Chile: pedestre passa na frente do Palacio La Moneda, Santiago, Chile. 26 de maio de 2020. | Foto: Cristobal Olivares/Bloomberg (Cristobal Olivares/Bloomberg)
Ligia Tuon
Publicado em 28 de maio de 2020 às 17h20.
Última atualização em 28 de maio de 2020 às 20h26.
A ideia de um imposto sobre grandes fortunas nunca saiu de cena e já vinha ganhando força em meio ao aumento da desigualdade no mundo, mas, durante a pandemia, o tema esquentou mais.
Nesta semana, a Câmara dos Deputados do Chile aprovou um projeto solicitando ao presidente Sebastián Piñera - empresário e dono de uma das maiores fortunas do país - a criação de um imposto com taxação de 2,5% sobre o patrimônio de super-ricos. Os recursos seriam destinados a um programa de renda básica temporário para a população mais vulnerável aos efeitos do novo coronavírus.
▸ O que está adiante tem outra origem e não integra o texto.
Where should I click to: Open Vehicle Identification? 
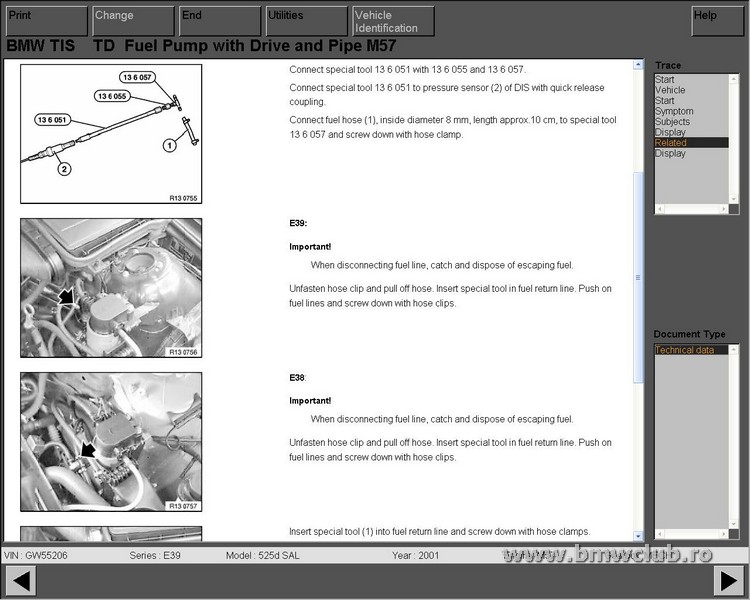tap(393, 21)
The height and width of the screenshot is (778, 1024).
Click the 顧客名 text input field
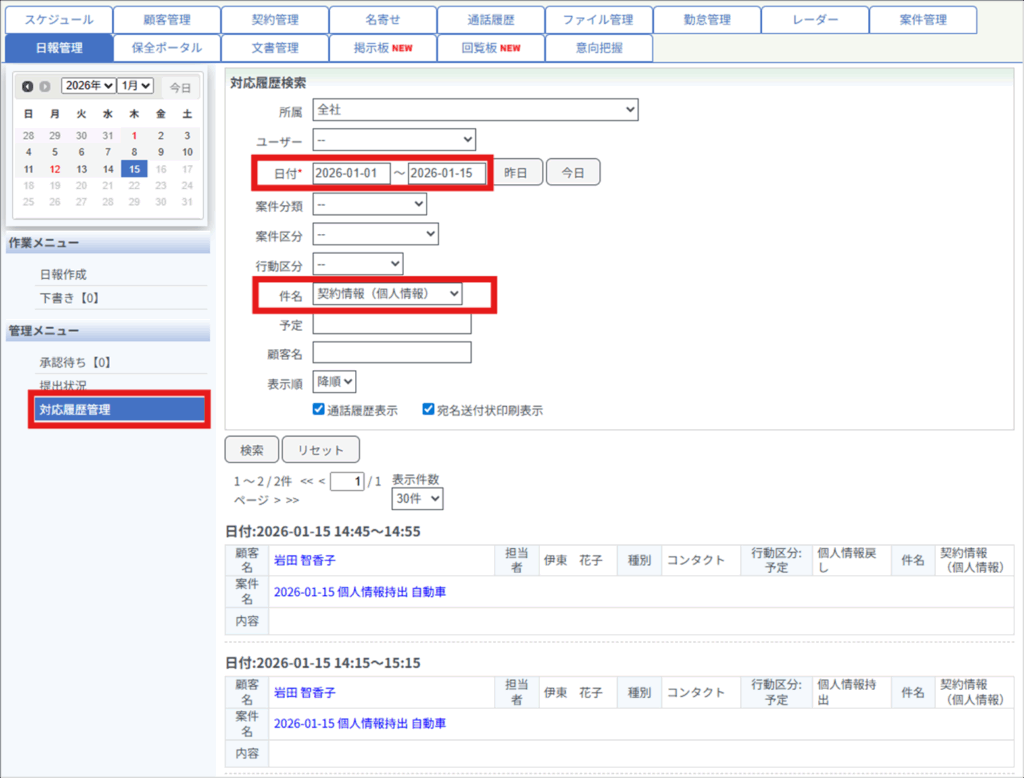click(391, 352)
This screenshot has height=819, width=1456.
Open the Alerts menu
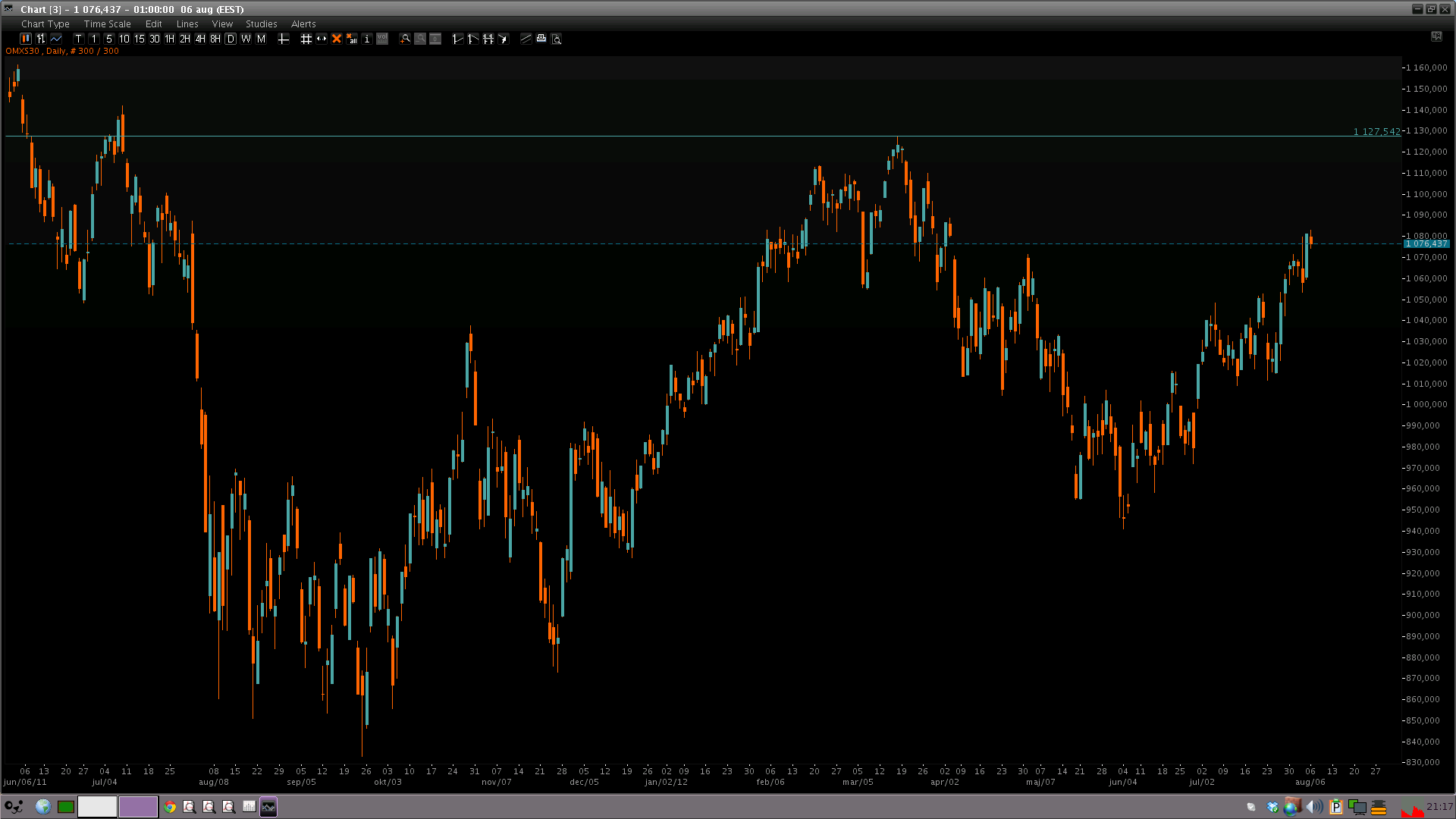pyautogui.click(x=303, y=24)
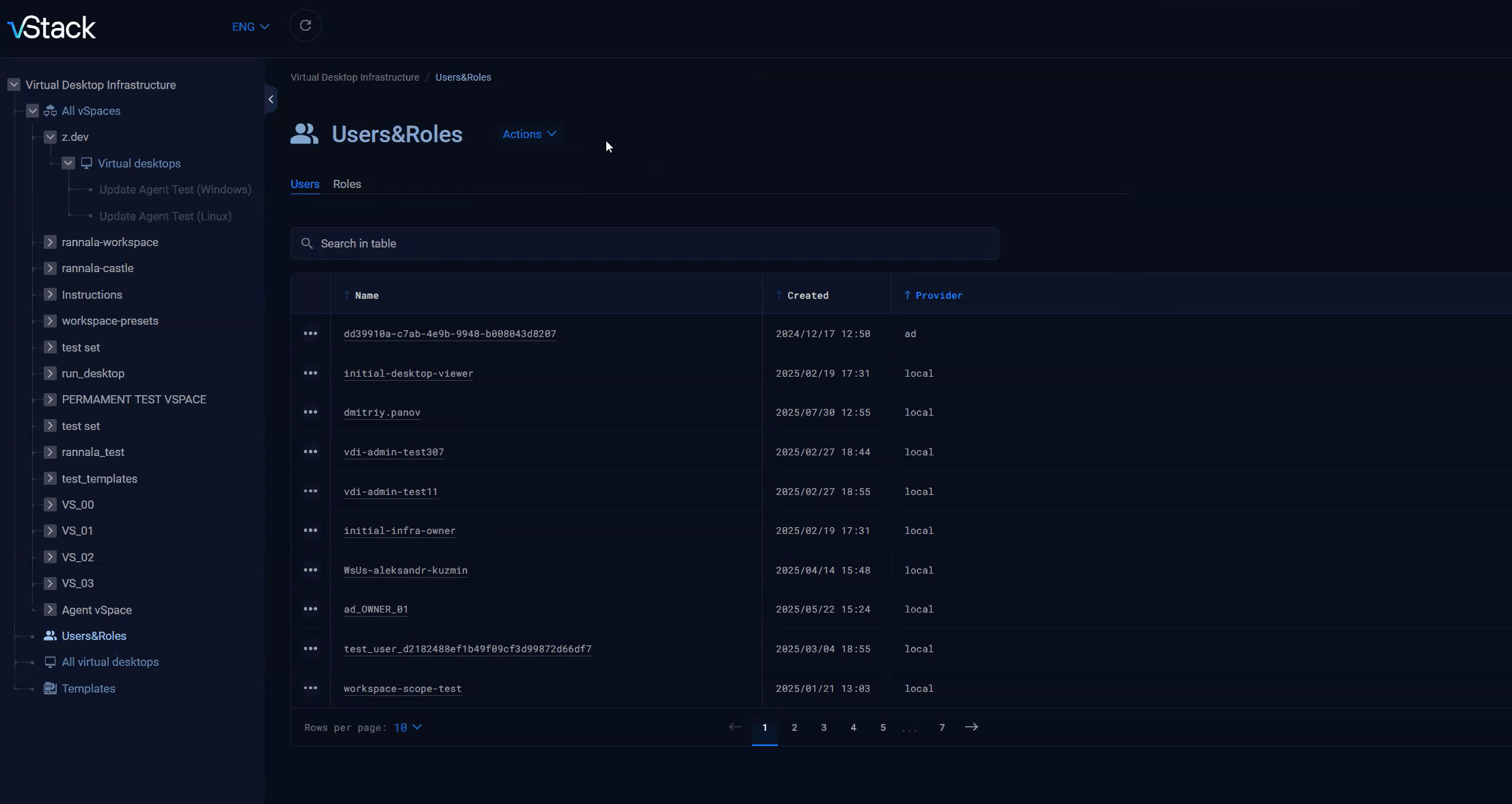Click the All virtual desktops monitor icon

click(x=50, y=662)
O texto foi aprovado por 85 votos a favor, 19 contra e 40 abstenções e teve, inclusive o apoio de deputados governistas, o que pressiona ainda mais o governo. Apesar de ter resgatado parte da sua popularidade, Piñera vem de um longo desgate diante dos protestos que se espalharam pelo país desde o final do ano passado e que tem a desigualdade como um dos alvos.
Sua atuação foi criticada pela violência policial e a convulsão social impactou também a economia. As manifestações voltaram a eclodir recentemente diante dos impactos trazidos pela pandemia.
Um terço da população de cerca de 19 milhões está em quarentena no Chile depois que o governo colocou Santiago e várias outras cidades em isolamento total. O número de infecções confirmadas por coronavírus já fica ao redor de 77.000. Enquanto isso, o sistema de saúde está perto do limite.
Apesar da tributação sobre fortunas parecer justa do ponto de vista social, economistas lembram que os cidadãos-alvo desse tipo de tributação, de forma geral, têm facilidade para fugir da cobrança.
"O risco de um único país adotar é que as pessoas mais ricas transfiram seu domicílio fiscal para outros países. Mesmo se adotado uma única vez, como parece ser o caso do Chile, só não terá o efeito de provocar uma saída das pessoas mais ricas se essas tiverem segurança de que esse procedimento não será novamente adotado, o que é muito difícil de fazer", diz o economista Bernard Appy, diretor do Centro de Cidadania Fiscal (CCIF) e mentor da proposta de reforma tributária que tramita na Câmara.
Um caso emblemático é o da França, onde esse tipo de tarifação ganhou o apelido de “imposto inglês”, já que provocou a migração de muitos ricos para a Inglaterra. Um caso famoso foi do ator francês Gérard Dépardieu, que se tornou cidadão belga e, posteriormente, russo, em reação à decisão do ex-presidente da França, François Hollande, de taxar em 75% as grandes fortunas.
Outra critica dos economistas a esse tipo de imposto é em relação à baixa capacidade de arrecadação:
"O retorno para os cofres públicos não é relevante. Melhor tributar a renda decorrente da fortuna, como é o usual, do que o patrimônio", defende Marcos Lisboa, presidente do Insper. O economista alerta ainda para as distorções que podem ser geradas com a taxação e a dificuldade de mapear o patrimônio: "Como fazer se há patrimônio e em algum momento não há renda?", diz.
Monica de Bolle, da Universidade Johns Hopkins, discorda: "Patrimônio não é só dinheiro ou ações, são também imóveis e outros bens físicos", diz. Mapear as fontes tributáveis, segundo a economista, também não é tão difícil.
"As pessoas têm seus patrimônios registrados no imposto de renda. Quanto à arrecadação, dá para reunir um valor razoável. Lembrando que o Chile é menor, mas a proporção dos mais ricos em relação à população total é muito representativa em termos da renda", diz.
Para a deputada autora do projeto chileno, Karol Cariola, um pequeno grupo poderia contribuir com 6 bilhões de dólares, o que representa 2,4% de sua riqueza total, para sustentar um programa para cerca de 4 milhões de pessoas, sem distinção entre trabalhadores formais e informais.
No Brasil, o Congresso acumula 37 proposições sobre o tema desde 1989. O imposto sobre grandes fortunas é previsto pela Constituição Federal de 1998, mas nunca foi regulamentado no país. Só após o início da pandemia,13 projetos já foram apresentados por congressistas neste sentido.